▶ _YOUR OBJECTIVE_:
Reproduce every one of the records below word for word, leaving out the pictures.

....

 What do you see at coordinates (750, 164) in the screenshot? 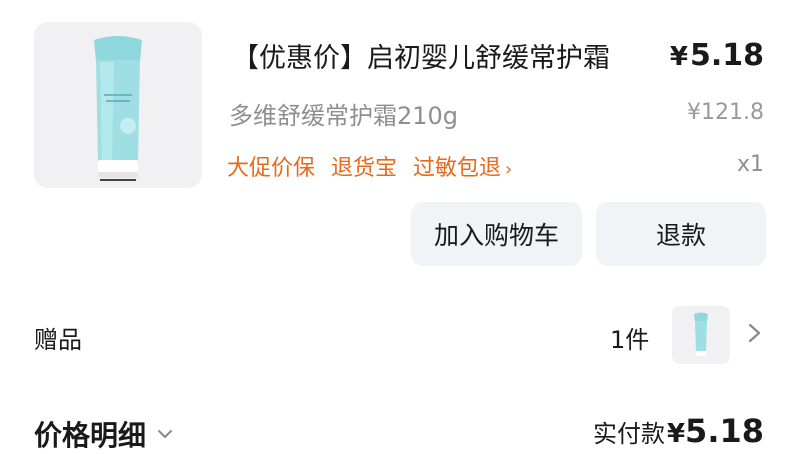
I see `product-quantity: x1` at bounding box center [750, 164].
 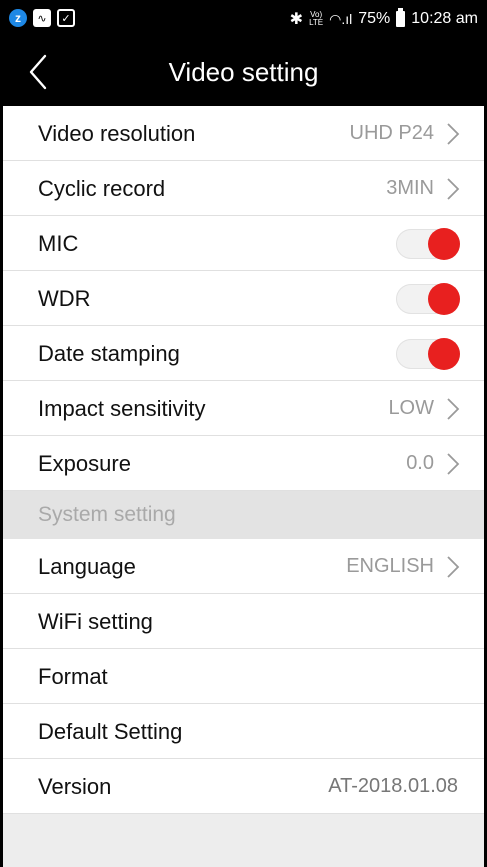 What do you see at coordinates (392, 133) in the screenshot?
I see `row-value: UHD P24` at bounding box center [392, 133].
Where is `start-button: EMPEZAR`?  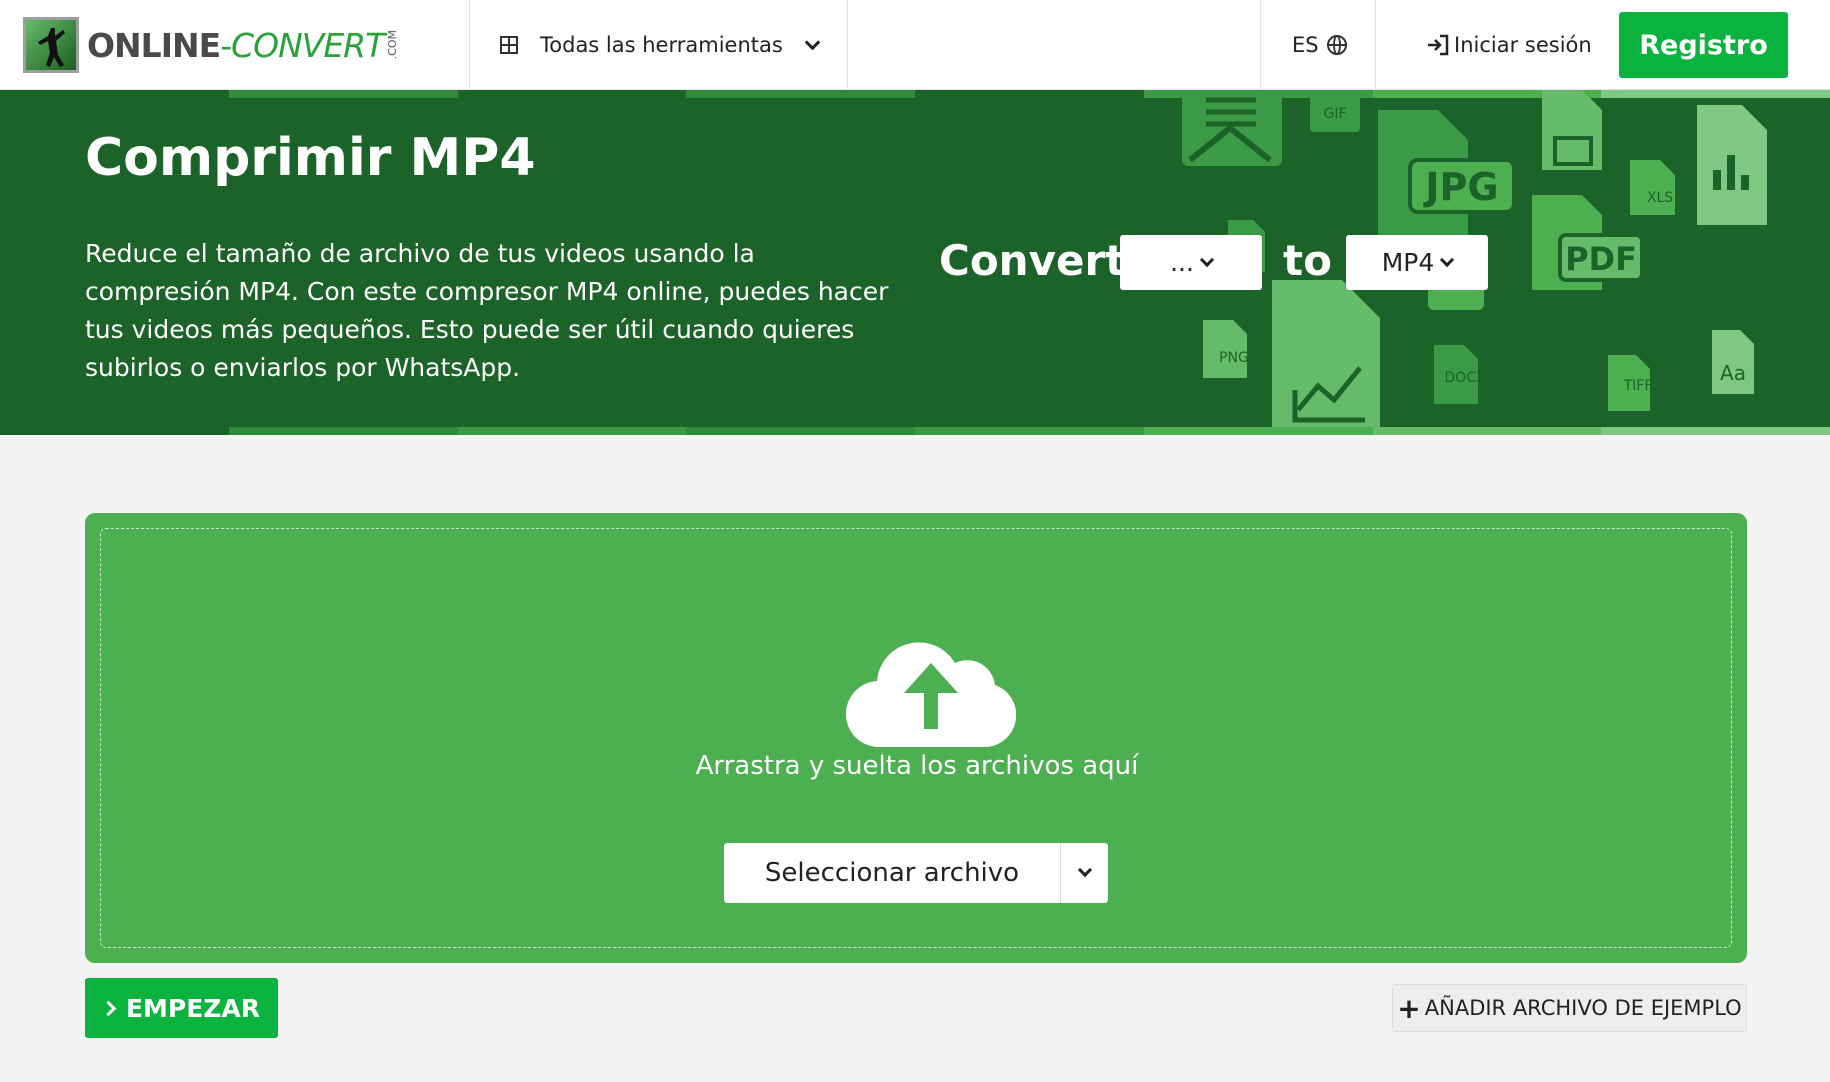
start-button: EMPEZAR is located at coordinates (182, 1008).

....

▶ _WRITTEN RESPONSE_:
 What do you see at coordinates (750, 164) in the screenshot? 
I see `product-quantity: x1` at bounding box center [750, 164].
  What do you see at coordinates (392, 133) in the screenshot?
I see `row-value: UHD P24` at bounding box center [392, 133].
Where is `start-button: EMPEZAR`?  
start-button: EMPEZAR is located at coordinates (182, 1008).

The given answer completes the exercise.